◆ **DATA IN THIS EXERCISE**:
........
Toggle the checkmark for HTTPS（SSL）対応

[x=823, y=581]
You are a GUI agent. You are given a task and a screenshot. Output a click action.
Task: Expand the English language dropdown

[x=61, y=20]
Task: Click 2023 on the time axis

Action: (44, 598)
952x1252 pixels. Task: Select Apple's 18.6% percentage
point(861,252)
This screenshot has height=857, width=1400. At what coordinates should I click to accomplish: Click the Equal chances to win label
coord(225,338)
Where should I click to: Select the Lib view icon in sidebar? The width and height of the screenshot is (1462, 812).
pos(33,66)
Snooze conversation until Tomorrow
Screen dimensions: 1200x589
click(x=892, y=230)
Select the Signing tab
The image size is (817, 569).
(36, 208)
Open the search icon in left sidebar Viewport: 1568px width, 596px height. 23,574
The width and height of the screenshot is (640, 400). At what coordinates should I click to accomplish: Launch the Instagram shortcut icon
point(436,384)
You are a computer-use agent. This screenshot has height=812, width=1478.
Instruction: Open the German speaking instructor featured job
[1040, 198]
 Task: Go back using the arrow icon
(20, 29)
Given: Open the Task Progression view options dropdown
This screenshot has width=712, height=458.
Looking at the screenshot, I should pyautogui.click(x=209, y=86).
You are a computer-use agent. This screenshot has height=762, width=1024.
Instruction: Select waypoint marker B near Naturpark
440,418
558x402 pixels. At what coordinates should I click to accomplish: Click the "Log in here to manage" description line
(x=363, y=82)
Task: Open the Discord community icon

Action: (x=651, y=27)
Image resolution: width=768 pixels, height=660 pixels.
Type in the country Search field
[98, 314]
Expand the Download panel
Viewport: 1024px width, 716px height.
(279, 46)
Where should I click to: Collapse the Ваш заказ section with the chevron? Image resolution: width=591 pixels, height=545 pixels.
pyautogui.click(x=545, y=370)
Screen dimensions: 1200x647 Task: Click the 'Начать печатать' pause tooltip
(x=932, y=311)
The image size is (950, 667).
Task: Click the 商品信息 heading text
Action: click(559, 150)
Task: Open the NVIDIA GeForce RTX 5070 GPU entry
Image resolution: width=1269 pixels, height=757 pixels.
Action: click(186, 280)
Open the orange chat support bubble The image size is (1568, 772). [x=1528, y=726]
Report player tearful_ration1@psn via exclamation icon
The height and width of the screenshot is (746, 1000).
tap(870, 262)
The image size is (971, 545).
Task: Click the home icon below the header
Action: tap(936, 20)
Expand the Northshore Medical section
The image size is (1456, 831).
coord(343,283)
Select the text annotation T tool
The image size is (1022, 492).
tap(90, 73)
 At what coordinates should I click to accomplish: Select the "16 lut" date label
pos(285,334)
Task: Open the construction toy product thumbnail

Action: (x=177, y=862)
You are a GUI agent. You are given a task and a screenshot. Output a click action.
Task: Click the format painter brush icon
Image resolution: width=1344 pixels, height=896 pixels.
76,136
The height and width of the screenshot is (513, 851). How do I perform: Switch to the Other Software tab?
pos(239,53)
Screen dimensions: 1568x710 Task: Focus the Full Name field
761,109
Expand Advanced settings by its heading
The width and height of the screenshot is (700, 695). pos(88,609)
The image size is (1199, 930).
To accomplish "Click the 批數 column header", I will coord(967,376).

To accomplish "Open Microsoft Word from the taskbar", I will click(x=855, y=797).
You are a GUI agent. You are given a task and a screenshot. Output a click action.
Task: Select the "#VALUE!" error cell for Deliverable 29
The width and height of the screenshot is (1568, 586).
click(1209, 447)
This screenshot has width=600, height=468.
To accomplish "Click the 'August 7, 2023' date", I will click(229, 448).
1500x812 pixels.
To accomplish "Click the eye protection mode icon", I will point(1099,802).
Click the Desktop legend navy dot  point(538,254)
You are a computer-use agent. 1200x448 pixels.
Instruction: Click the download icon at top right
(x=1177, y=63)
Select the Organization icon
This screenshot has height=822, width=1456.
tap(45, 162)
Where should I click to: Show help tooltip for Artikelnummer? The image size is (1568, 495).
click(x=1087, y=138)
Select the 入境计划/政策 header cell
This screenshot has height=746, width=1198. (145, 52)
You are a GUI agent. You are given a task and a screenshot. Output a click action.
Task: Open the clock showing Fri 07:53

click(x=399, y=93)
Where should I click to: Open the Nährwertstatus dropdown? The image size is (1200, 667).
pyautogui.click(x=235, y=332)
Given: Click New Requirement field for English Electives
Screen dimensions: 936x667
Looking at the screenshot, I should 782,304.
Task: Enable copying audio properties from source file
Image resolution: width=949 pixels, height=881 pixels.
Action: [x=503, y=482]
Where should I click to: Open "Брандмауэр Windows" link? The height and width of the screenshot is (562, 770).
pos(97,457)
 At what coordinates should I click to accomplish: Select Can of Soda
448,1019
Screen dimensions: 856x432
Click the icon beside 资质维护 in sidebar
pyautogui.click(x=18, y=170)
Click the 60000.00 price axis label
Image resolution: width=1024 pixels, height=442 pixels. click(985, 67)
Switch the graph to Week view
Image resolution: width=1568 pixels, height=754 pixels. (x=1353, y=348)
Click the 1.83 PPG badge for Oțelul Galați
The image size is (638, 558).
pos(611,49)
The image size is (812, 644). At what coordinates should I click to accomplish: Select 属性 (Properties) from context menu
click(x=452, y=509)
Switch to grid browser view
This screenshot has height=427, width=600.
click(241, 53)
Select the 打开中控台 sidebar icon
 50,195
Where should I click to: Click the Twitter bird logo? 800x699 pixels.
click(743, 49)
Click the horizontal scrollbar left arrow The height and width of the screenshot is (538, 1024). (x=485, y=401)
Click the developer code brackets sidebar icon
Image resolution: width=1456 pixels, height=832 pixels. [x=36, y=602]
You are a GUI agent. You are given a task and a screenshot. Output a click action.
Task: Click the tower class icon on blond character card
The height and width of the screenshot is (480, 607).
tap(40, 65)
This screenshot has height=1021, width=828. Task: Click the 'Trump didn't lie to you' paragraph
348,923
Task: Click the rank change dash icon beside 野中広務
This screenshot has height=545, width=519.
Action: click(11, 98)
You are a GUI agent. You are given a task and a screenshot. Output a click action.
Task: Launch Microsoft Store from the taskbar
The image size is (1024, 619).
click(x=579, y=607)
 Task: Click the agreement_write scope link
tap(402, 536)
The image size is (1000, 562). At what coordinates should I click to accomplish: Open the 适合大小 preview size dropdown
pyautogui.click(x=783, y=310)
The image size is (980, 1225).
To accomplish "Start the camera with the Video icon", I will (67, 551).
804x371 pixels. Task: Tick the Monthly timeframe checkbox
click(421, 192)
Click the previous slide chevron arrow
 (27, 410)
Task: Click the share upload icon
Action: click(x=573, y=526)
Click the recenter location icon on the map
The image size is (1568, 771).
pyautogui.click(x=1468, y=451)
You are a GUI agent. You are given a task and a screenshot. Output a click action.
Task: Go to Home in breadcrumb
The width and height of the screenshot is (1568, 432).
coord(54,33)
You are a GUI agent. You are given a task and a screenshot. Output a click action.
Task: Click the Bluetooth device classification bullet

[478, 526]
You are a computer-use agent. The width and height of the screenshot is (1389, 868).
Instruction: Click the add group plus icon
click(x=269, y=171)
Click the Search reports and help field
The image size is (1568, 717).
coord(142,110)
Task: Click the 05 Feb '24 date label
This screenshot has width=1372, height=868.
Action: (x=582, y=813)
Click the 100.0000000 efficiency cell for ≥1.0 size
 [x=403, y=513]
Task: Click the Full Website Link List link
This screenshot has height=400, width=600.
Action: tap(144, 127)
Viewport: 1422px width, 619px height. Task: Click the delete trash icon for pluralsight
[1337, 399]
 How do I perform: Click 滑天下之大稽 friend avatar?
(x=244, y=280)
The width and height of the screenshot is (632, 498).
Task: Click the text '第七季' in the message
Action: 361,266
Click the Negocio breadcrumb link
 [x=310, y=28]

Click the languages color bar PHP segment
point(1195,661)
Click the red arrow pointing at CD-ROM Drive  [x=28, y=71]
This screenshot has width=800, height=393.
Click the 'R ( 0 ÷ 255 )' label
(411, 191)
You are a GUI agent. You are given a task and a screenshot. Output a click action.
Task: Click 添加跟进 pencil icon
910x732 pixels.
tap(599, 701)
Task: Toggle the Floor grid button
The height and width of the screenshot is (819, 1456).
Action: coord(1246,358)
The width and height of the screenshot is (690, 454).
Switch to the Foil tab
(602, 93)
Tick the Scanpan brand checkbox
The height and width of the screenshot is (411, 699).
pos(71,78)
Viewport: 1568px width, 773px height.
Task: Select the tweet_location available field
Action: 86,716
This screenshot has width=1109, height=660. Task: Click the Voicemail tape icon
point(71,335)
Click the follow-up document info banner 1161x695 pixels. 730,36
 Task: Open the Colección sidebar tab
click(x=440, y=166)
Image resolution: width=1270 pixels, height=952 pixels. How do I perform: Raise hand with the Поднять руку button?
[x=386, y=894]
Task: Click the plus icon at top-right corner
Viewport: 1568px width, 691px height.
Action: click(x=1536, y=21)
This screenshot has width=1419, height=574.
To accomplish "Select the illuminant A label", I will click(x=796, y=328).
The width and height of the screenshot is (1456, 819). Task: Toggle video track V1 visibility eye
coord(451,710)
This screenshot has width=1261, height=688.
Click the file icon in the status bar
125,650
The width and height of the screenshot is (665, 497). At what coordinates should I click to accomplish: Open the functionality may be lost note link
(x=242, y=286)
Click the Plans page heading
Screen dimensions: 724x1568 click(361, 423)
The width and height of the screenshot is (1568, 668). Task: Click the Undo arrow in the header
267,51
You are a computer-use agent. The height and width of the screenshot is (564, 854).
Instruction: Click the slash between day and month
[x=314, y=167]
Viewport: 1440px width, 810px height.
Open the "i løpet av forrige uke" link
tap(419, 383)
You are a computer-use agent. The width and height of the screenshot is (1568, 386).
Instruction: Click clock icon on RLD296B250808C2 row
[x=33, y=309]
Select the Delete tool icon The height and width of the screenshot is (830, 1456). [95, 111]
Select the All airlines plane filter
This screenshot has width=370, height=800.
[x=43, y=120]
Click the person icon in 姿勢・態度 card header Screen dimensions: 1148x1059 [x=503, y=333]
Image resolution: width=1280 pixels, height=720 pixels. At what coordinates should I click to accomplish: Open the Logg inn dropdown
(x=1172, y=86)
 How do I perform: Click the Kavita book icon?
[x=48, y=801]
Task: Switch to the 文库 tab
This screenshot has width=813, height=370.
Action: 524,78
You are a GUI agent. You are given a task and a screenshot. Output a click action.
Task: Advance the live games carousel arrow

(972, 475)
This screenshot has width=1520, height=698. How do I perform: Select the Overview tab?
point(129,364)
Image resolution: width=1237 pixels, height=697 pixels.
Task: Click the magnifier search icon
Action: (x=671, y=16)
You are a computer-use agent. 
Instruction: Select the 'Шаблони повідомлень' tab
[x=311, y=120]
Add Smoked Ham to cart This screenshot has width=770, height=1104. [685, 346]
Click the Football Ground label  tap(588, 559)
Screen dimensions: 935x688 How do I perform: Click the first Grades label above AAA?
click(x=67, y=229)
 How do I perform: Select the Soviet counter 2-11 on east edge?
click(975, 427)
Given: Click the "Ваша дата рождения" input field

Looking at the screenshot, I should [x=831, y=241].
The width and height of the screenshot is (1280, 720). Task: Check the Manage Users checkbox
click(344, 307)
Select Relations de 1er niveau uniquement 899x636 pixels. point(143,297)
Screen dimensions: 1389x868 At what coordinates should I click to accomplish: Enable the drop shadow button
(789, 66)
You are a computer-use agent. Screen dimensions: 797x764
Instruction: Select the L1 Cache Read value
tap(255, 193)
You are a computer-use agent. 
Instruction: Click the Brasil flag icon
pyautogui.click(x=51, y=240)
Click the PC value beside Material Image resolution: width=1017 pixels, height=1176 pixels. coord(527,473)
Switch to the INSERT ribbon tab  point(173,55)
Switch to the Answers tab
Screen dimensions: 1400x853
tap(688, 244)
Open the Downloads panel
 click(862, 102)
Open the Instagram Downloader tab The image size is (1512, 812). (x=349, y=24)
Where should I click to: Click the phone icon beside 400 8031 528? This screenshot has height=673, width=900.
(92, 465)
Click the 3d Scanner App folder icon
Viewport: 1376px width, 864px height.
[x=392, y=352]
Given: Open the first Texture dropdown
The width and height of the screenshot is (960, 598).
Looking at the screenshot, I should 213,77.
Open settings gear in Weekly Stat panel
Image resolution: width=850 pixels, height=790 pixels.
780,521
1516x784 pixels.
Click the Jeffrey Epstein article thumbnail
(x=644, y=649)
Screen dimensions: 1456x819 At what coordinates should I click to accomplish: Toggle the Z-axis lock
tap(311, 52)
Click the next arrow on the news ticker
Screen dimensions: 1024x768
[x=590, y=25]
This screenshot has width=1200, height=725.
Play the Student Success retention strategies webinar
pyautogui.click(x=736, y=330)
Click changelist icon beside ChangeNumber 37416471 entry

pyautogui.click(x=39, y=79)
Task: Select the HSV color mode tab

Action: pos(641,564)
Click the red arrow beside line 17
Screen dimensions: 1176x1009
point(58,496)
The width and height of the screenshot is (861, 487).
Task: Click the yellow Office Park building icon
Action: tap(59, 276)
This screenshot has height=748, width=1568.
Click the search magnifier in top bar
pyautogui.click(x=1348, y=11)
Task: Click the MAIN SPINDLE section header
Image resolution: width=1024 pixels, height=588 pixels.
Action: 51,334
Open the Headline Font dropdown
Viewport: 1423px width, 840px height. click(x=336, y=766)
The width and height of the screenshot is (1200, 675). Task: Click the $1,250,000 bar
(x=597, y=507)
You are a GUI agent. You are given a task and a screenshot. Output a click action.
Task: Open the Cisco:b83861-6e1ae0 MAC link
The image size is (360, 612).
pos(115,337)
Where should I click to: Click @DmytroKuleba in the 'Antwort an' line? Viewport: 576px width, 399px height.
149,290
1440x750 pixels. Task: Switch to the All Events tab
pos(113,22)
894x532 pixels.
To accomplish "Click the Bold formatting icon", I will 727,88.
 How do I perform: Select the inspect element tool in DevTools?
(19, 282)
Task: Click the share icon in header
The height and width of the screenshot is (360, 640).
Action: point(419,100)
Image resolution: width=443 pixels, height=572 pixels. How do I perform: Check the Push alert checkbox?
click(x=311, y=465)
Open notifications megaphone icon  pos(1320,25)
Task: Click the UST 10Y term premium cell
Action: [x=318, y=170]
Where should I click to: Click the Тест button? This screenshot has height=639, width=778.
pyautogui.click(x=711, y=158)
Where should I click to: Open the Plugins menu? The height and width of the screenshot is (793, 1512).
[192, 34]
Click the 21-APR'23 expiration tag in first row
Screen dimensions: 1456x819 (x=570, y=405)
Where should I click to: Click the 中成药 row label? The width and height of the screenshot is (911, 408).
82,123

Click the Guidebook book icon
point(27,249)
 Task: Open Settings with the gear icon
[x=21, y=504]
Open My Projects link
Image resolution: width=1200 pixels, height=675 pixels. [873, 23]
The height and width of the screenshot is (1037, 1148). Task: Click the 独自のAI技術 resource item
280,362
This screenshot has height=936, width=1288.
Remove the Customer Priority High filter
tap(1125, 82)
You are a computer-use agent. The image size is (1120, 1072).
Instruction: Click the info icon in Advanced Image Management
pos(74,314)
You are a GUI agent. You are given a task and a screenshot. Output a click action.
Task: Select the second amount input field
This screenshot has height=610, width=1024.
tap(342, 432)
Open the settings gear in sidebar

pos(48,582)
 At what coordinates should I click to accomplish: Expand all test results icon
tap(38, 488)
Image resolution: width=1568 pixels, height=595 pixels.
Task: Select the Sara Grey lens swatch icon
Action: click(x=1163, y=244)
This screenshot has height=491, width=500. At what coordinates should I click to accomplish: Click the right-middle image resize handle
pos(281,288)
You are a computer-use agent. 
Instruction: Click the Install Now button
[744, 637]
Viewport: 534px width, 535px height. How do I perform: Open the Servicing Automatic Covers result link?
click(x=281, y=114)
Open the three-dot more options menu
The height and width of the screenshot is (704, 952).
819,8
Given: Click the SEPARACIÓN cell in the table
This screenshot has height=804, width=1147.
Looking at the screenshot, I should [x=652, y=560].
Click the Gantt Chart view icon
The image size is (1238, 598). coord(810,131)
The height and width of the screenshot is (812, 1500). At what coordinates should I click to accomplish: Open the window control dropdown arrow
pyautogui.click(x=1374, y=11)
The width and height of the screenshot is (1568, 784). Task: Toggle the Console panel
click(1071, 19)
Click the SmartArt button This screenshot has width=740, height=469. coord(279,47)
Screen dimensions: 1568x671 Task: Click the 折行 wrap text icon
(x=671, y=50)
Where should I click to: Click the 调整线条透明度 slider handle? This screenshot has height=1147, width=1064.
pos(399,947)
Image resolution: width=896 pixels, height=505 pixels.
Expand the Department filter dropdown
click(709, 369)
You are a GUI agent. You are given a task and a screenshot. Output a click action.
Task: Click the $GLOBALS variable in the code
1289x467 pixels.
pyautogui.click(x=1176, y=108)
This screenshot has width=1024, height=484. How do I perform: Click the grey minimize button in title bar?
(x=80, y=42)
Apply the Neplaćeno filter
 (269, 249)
........
◆ **EXERCISE INSTRUCTIONS**: Lay out the records, from their first line through the line that contains "Open the search", as a Markdown table with the columns Row and Line. Number each line in Row and leave out blank lines.

◆ **REPLY**:
| Row | Line |
|---|---|
| 1 | Toggle the checkmark for HTTPS（SSL）対応 |
| 2 | [x=823, y=581] |
| 3 | You are a GUI agent. You are given a task and a screenshot. Output a click action. |
| 4 | Task: Expand the English language dropdown |
| 5 | [x=61, y=20] |
| 6 | Task: Click 2023 on the time axis |
| 7 | Action: (44, 598) |
| 8 | 952x1252 pixels. Task: Select Apple's 18.6% percentage |
| 9 | point(861,252) |
| 10 | This screenshot has height=857, width=1400. At what coordinates should I click to accomplish: Click the Equal chances to win label |
| 11 | coord(225,338) |
| 12 | Where should I click to: Select the Lib view icon in sidebar? The width and height of the screenshot is (1462, 812). |
| 13 | pos(33,66) |
| 14 | Snooze conversation until Tomorrow |
| 15 | Screen dimensions: 1200x589 |
| 16 | click(x=892, y=230) |
| 17 | Select the Signing tab |
| 18 | The image size is (817, 569). |
| 19 | (36, 208) |
| 20 | Open the search icon in left sidebar Viewport: 1568px width, 596px height. 23,574 |